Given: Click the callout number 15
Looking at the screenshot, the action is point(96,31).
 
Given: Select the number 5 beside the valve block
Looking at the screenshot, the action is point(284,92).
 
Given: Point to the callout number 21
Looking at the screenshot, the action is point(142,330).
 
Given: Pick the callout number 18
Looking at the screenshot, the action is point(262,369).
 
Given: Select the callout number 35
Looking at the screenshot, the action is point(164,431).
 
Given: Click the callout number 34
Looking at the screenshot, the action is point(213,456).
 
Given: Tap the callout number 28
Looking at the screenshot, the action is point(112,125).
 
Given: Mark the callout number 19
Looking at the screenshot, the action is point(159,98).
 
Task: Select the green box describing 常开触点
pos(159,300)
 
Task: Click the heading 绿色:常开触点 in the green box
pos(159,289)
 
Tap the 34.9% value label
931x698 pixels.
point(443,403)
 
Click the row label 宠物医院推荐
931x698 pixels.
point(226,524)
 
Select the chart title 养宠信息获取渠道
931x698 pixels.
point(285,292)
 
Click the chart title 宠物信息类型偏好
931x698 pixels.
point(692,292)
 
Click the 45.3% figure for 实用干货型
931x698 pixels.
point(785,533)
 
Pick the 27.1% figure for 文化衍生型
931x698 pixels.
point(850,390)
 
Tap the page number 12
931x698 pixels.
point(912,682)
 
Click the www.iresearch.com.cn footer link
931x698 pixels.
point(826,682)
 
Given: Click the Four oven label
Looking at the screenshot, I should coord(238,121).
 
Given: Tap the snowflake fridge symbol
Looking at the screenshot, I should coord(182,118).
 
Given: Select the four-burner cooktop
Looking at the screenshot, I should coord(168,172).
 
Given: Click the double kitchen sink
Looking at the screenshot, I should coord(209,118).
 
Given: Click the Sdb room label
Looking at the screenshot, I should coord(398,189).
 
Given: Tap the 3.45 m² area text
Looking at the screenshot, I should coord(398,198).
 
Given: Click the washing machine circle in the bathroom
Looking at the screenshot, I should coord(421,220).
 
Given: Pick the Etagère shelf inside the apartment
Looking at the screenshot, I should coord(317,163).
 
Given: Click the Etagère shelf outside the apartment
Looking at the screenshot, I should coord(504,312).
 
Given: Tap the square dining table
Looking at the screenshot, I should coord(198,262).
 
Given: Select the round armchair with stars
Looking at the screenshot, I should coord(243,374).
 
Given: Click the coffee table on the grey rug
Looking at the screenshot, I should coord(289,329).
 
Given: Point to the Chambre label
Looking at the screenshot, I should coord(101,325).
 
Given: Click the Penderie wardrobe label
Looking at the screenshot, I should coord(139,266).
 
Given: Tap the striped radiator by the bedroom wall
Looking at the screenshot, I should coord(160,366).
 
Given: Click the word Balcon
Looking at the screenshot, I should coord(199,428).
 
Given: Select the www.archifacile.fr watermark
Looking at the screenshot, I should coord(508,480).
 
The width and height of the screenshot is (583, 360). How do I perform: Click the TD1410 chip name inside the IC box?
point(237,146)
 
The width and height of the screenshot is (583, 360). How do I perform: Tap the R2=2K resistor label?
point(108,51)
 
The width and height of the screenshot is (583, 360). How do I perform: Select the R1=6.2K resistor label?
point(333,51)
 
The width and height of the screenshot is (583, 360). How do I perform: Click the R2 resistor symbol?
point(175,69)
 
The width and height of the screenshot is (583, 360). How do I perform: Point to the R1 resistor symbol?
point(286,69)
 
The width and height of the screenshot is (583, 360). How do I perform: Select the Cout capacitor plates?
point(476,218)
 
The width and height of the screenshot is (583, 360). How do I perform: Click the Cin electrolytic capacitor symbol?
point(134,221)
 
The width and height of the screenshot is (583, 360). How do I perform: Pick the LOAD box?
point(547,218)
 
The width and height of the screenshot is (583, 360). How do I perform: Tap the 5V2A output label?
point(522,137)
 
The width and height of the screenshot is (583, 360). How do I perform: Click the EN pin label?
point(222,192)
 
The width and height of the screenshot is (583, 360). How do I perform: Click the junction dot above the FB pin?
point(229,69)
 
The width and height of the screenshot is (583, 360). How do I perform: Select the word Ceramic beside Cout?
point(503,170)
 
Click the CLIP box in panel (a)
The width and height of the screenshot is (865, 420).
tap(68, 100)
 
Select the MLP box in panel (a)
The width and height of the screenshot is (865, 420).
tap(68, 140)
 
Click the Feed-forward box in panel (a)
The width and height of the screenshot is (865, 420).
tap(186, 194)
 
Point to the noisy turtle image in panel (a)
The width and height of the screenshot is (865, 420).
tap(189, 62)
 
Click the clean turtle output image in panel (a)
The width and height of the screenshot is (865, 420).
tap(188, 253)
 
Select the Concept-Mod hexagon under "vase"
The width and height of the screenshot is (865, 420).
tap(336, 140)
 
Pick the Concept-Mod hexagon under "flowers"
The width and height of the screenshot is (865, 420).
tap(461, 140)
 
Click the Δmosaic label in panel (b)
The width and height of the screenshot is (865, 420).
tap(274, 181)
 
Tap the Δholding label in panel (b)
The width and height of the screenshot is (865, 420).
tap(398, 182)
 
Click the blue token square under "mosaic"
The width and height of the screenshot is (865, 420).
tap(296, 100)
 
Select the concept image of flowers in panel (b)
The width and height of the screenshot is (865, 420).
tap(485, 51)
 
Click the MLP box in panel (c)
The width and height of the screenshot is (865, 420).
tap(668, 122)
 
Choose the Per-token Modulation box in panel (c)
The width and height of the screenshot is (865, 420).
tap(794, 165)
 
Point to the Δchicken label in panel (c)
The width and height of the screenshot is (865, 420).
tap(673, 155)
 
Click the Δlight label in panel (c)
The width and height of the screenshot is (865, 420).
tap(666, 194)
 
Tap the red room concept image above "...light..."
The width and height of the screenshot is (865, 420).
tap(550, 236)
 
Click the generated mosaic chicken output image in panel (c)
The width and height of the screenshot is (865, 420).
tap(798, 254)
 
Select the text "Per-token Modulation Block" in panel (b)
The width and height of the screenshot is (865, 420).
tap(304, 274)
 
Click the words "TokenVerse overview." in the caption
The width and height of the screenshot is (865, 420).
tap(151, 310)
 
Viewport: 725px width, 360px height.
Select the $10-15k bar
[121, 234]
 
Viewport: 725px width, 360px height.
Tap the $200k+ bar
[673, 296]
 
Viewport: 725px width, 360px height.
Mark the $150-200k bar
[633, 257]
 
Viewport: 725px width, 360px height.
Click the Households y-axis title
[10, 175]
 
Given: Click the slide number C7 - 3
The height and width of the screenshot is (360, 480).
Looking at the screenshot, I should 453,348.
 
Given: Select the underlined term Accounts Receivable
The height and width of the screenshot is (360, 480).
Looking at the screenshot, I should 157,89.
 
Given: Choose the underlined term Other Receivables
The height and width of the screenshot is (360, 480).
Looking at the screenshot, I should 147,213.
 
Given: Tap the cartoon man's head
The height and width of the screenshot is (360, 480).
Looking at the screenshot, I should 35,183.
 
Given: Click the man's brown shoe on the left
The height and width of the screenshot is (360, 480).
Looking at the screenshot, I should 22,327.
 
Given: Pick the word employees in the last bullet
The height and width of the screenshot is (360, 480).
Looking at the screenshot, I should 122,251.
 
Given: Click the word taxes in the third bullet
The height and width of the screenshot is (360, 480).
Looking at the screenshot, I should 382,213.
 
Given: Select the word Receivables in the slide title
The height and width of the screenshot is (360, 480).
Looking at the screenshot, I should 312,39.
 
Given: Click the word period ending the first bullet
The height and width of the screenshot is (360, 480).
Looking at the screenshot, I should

____________

▸ What to produce
Rescale the data from the line with "R2=2K resistor label?" to the line with "point(333,51)", both included. Write those lines out again with the requests unchanged, multiplying every coordinate in the answers by 1.45 and rounding to whole numbers, with halves rounded up.

▸ Reply
The width and height of the screenshot is (583, 360). How do I perform: Tap the R2=2K resistor label?
point(157,74)
 
The width and height of the screenshot is (583, 360). How do I perform: Select the R1=6.2K resistor label?
point(483,74)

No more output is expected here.